## The request:
Reproduce the following lines word for word.

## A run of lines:
+ + +

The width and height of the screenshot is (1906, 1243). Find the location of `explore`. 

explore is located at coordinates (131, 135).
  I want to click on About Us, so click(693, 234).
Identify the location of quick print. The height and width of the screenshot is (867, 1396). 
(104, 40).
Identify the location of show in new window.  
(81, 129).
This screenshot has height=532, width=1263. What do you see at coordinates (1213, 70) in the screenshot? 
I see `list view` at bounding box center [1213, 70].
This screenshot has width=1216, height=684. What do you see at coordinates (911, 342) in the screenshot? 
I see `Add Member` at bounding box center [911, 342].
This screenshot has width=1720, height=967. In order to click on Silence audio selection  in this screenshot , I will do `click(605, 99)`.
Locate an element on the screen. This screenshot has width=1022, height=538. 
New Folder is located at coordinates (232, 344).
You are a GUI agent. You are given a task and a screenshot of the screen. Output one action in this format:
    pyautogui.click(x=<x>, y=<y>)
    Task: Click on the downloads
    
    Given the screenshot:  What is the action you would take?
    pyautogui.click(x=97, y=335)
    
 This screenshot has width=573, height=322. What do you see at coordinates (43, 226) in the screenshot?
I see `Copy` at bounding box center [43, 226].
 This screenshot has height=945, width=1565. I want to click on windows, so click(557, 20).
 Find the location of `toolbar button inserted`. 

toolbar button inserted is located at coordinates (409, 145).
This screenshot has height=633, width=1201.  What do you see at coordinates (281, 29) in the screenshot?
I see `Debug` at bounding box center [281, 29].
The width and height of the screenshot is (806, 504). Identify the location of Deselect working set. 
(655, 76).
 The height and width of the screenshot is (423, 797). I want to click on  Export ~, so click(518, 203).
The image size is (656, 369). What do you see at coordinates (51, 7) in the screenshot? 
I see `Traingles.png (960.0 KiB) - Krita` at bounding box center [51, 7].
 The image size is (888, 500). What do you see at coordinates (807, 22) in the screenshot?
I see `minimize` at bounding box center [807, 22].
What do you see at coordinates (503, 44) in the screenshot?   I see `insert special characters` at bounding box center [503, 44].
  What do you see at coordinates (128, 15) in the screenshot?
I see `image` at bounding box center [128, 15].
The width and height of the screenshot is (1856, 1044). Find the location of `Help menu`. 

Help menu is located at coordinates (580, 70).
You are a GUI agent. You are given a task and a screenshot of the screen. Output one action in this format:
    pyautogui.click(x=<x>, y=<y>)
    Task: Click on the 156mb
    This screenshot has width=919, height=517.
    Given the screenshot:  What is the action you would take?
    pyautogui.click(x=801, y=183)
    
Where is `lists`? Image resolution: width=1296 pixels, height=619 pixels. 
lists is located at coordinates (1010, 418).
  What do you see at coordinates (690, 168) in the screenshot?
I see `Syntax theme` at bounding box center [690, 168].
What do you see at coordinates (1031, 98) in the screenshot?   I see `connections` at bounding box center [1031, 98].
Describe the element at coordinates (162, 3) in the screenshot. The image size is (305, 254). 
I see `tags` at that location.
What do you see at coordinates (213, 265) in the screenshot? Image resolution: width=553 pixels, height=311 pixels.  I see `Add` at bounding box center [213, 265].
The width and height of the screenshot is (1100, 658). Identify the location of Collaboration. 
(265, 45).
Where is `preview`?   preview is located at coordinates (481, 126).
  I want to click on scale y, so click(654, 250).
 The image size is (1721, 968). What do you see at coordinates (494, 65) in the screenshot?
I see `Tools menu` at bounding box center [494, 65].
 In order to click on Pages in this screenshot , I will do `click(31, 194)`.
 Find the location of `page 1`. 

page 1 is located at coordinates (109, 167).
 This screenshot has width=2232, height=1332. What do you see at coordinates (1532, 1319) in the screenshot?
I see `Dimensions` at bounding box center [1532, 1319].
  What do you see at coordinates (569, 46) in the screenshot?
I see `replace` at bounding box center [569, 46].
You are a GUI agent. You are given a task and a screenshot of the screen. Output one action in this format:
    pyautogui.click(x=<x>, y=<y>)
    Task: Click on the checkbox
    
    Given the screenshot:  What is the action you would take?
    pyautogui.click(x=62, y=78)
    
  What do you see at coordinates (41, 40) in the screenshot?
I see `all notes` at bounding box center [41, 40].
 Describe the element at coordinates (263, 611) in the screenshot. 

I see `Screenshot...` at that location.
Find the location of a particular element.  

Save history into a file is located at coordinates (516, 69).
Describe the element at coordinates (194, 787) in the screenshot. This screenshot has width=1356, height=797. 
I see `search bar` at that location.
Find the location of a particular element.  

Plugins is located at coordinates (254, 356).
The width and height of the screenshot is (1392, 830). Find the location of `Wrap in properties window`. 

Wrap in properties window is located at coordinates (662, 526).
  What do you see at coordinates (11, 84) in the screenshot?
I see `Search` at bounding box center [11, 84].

+ + +

## Complete output:
The width and height of the screenshot is (1906, 1243). Find the location of `explore`. 

explore is located at coordinates (131, 135).
  I want to click on About Us, so click(693, 234).
Identify the location of quick print. The height and width of the screenshot is (867, 1396). 
(104, 40).
Identify the location of show in new window.  
(81, 129).
This screenshot has height=532, width=1263. What do you see at coordinates (1213, 70) in the screenshot? 
I see `list view` at bounding box center [1213, 70].
This screenshot has width=1216, height=684. What do you see at coordinates (911, 342) in the screenshot? 
I see `Add Member` at bounding box center [911, 342].
This screenshot has width=1720, height=967. In order to click on Silence audio selection  in this screenshot , I will do `click(605, 99)`.
Locate an element on the screen. This screenshot has width=1022, height=538. 
New Folder is located at coordinates (232, 344).
You are a GUI agent. You are given a task and a screenshot of the screen. Output one action in this format:
    pyautogui.click(x=<x>, y=<y>)
    Task: Click on the downloads
    
    Given the screenshot:  What is the action you would take?
    pyautogui.click(x=97, y=335)
    
 This screenshot has width=573, height=322. What do you see at coordinates (43, 226) in the screenshot?
I see `Copy` at bounding box center [43, 226].
 This screenshot has height=945, width=1565. I want to click on windows, so click(557, 20).
 Find the location of `toolbar button inserted`. 

toolbar button inserted is located at coordinates (409, 145).
This screenshot has height=633, width=1201.  What do you see at coordinates (281, 29) in the screenshot?
I see `Debug` at bounding box center [281, 29].
The width and height of the screenshot is (806, 504). Identify the location of Deselect working set. 
(655, 76).
 The height and width of the screenshot is (423, 797). I want to click on  Export ~, so click(518, 203).
The image size is (656, 369). What do you see at coordinates (51, 7) in the screenshot? 
I see `Traingles.png (960.0 KiB) - Krita` at bounding box center [51, 7].
 The image size is (888, 500). What do you see at coordinates (807, 22) in the screenshot?
I see `minimize` at bounding box center [807, 22].
What do you see at coordinates (503, 44) in the screenshot?   I see `insert special characters` at bounding box center [503, 44].
  What do you see at coordinates (128, 15) in the screenshot?
I see `image` at bounding box center [128, 15].
The width and height of the screenshot is (1856, 1044). Find the location of `Help menu`. 

Help menu is located at coordinates (580, 70).
You are a GUI agent. You are given a task and a screenshot of the screen. Output one action in this format:
    pyautogui.click(x=<x>, y=<y>)
    Task: Click on the 156mb
    This screenshot has width=919, height=517.
    Given the screenshot:  What is the action you would take?
    pyautogui.click(x=801, y=183)
    
Where is `lists`? Image resolution: width=1296 pixels, height=619 pixels. 
lists is located at coordinates (1010, 418).
  What do you see at coordinates (690, 168) in the screenshot?
I see `Syntax theme` at bounding box center [690, 168].
What do you see at coordinates (1031, 98) in the screenshot?   I see `connections` at bounding box center [1031, 98].
Describe the element at coordinates (162, 3) in the screenshot. The image size is (305, 254). 
I see `tags` at that location.
What do you see at coordinates (213, 265) in the screenshot? Image resolution: width=553 pixels, height=311 pixels.  I see `Add` at bounding box center [213, 265].
The width and height of the screenshot is (1100, 658). Identify the location of Collaboration. 
(265, 45).
Where is `preview`?   preview is located at coordinates (481, 126).
  I want to click on scale y, so click(654, 250).
 The image size is (1721, 968). What do you see at coordinates (494, 65) in the screenshot?
I see `Tools menu` at bounding box center [494, 65].
 In order to click on Pages in this screenshot , I will do `click(31, 194)`.
 Find the location of `page 1`. 

page 1 is located at coordinates (109, 167).
 This screenshot has width=2232, height=1332. What do you see at coordinates (1532, 1319) in the screenshot?
I see `Dimensions` at bounding box center [1532, 1319].
  What do you see at coordinates (569, 46) in the screenshot?
I see `replace` at bounding box center [569, 46].
You are a GUI agent. You are given a task and a screenshot of the screen. Output one action in this format:
    pyautogui.click(x=<x>, y=<y>)
    Task: Click on the checkbox
    
    Given the screenshot:  What is the action you would take?
    pyautogui.click(x=62, y=78)
    
  What do you see at coordinates (41, 40) in the screenshot?
I see `all notes` at bounding box center [41, 40].
 Describe the element at coordinates (263, 611) in the screenshot. 

I see `Screenshot...` at that location.
Find the location of a particular element.  

Save history into a file is located at coordinates (516, 69).
Describe the element at coordinates (194, 787) in the screenshot. This screenshot has width=1356, height=797. 
I see `search bar` at that location.
Find the location of a particular element.  

Plugins is located at coordinates (254, 356).
The width and height of the screenshot is (1392, 830). Find the location of `Wrap in properties window`. 

Wrap in properties window is located at coordinates (662, 526).
  What do you see at coordinates (11, 84) in the screenshot?
I see `Search` at bounding box center [11, 84].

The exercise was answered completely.